The images are layered, kaleidoscopic — almost hallucinatory. Laurie says that the animation and drawings are an attempt to re-create the way her late husband saw the world.

"The stories — the things that he tells — really did happen," she says. "But the way he saw them is the way that, you know, a baby or a schizophrenic sees things."

Art Pepper told his story himself in his harrowing 1979 autobiography, Straight Life, compiled from the same interviews that make up the backbone of Laurie Pepper's film.

The saxophonist was never diagnosed with mental illness, but his view of the world was shaped by his circumstances. He was the product of a broken family, raised by his grandmother. He was playing in Los Angeles clubs by the time he was 13. Not long after, he started shooting heroin.

Heroin put Pepper in and out of jail. He disappeared from the music scene between 1960 and '75. In 1969, he met Laurie Miller at Synanon, a Southern California Rehab facility. They moved in together in 1972 and married. Laurie began to manage Art's career, and he made a remarkable comeback — despite a return to his drug habit — releasing three dozen records in six years.

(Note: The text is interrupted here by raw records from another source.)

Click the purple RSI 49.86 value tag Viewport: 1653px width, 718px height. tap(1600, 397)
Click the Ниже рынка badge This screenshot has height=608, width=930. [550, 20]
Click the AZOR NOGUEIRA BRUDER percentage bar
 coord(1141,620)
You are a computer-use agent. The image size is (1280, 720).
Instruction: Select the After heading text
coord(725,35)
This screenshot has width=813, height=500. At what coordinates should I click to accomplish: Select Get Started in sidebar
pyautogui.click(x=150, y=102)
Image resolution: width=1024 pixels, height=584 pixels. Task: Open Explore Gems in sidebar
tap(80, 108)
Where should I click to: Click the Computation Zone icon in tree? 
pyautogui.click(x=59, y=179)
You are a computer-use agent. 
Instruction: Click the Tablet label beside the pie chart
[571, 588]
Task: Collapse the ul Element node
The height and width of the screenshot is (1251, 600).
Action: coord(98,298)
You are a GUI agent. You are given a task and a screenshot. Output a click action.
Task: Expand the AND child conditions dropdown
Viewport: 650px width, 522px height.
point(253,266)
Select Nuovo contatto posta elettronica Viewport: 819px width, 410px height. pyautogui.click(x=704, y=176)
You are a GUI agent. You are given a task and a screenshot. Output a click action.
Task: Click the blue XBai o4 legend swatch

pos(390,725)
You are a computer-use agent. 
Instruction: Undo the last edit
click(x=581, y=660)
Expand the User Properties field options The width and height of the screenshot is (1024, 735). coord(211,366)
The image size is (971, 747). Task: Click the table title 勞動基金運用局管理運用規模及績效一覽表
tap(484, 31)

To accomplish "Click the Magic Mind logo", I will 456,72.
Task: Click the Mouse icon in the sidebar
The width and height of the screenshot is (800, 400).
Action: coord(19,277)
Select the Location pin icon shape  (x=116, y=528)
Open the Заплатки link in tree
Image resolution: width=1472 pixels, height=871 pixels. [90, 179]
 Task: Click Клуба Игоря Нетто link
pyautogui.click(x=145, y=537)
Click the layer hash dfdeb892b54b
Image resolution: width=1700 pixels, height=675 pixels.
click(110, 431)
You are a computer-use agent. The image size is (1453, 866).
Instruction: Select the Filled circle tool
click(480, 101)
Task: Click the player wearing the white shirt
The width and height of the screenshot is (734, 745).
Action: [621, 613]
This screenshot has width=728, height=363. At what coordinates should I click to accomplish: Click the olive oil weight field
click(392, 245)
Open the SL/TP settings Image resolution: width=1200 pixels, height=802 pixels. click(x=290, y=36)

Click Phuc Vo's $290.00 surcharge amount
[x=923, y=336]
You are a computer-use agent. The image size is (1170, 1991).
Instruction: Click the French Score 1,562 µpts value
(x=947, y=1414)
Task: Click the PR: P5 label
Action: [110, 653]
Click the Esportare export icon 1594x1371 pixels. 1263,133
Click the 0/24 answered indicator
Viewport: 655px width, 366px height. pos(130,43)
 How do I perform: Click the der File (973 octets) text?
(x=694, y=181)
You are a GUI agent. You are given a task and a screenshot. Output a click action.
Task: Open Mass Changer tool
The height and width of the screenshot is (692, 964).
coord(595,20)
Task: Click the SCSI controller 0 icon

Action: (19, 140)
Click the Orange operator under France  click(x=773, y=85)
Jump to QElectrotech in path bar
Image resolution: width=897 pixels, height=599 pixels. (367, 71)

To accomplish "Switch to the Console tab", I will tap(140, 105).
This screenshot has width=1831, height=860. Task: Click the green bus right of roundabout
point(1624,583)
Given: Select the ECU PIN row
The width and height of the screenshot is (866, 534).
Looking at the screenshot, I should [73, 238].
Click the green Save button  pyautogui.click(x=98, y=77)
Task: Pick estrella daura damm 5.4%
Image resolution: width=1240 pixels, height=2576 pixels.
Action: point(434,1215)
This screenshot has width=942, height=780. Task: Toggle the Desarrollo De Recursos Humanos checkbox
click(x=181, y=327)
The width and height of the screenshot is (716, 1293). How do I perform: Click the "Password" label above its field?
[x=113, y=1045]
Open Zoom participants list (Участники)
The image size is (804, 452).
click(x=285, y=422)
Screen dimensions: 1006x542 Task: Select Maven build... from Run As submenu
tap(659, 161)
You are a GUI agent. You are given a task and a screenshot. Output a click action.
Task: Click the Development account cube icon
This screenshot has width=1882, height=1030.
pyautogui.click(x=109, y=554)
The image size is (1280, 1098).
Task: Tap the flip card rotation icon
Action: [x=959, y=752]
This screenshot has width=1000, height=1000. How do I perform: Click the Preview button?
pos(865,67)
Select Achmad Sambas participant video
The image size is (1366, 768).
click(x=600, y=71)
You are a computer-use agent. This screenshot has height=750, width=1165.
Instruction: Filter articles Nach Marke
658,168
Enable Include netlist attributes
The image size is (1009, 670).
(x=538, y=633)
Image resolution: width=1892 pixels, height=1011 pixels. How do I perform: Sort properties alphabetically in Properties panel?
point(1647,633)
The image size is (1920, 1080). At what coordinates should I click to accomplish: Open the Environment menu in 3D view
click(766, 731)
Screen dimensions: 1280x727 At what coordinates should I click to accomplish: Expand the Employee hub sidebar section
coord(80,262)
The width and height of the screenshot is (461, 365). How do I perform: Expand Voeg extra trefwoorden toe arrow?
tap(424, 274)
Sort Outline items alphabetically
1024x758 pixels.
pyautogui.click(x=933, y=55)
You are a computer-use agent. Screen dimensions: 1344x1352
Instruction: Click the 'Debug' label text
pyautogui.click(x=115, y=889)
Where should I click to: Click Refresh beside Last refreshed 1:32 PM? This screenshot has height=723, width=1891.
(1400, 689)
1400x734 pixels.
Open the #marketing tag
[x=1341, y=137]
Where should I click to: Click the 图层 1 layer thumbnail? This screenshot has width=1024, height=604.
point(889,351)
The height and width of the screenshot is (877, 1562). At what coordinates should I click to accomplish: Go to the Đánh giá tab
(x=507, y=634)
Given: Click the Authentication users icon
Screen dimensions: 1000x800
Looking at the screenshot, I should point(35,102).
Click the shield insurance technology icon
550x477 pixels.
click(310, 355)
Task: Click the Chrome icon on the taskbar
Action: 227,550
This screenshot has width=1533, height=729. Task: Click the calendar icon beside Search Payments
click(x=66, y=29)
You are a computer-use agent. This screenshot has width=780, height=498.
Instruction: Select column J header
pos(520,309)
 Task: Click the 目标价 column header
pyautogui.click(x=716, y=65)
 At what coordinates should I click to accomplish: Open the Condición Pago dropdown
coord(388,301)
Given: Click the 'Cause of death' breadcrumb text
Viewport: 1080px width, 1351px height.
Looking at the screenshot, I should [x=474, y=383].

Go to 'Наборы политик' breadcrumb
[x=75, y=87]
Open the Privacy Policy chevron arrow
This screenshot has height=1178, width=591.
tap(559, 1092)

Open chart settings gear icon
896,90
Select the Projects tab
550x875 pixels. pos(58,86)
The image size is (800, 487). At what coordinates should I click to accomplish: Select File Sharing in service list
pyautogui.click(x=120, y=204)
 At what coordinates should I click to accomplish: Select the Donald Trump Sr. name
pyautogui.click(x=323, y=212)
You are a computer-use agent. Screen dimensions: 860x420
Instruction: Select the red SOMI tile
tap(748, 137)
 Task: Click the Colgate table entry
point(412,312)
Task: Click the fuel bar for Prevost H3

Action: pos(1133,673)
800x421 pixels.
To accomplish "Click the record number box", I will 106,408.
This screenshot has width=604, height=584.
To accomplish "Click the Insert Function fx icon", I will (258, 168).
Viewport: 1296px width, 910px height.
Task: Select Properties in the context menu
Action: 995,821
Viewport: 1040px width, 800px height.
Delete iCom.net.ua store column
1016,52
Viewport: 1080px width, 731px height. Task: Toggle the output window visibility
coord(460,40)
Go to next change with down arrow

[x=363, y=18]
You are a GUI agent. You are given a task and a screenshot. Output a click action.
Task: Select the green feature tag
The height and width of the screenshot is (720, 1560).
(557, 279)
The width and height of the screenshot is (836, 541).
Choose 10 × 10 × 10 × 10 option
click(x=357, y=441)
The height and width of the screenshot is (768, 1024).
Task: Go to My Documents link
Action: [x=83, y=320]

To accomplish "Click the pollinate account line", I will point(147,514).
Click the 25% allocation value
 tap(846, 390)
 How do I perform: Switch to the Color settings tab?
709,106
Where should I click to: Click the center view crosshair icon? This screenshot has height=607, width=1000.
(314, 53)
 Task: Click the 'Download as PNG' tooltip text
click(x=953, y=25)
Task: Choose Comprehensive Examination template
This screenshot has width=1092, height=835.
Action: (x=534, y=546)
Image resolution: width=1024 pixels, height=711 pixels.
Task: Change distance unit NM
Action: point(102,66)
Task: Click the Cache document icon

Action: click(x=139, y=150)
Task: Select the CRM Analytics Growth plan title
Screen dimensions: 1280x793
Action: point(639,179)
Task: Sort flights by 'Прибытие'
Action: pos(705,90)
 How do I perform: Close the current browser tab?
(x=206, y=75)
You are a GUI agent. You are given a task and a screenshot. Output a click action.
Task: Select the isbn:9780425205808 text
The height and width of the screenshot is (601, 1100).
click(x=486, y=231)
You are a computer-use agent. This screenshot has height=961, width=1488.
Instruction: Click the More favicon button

Fred Kaplan, who writes a jazz blog for Stereophile magazine, says YouTube is the right place for Laurie Pepper's film, and he says the music tells the story as much as the pictures.

"It's always dangerous to equate art with autobiography," Kaplan says. "But in Art Pepper's case, I mean, the two are at one, because ... he's pouring out the miseries of his life into the ballad. And by using these songs as the background material, she enriches that."

Kaplan thinks that the point of Laurie Pepper's documentary is the way Art Pepper turned his misery into music.

"And that's how Art saved himself for so many years as he did, which was by utilizing this pain and experience and making it into something that can be shared, and that was rich and meaningful."

Laurie says Art Pepper saved himself and saved her, too. She says she hopes her film does what Art Pepper said he wanted his music to do: make somebody feel something.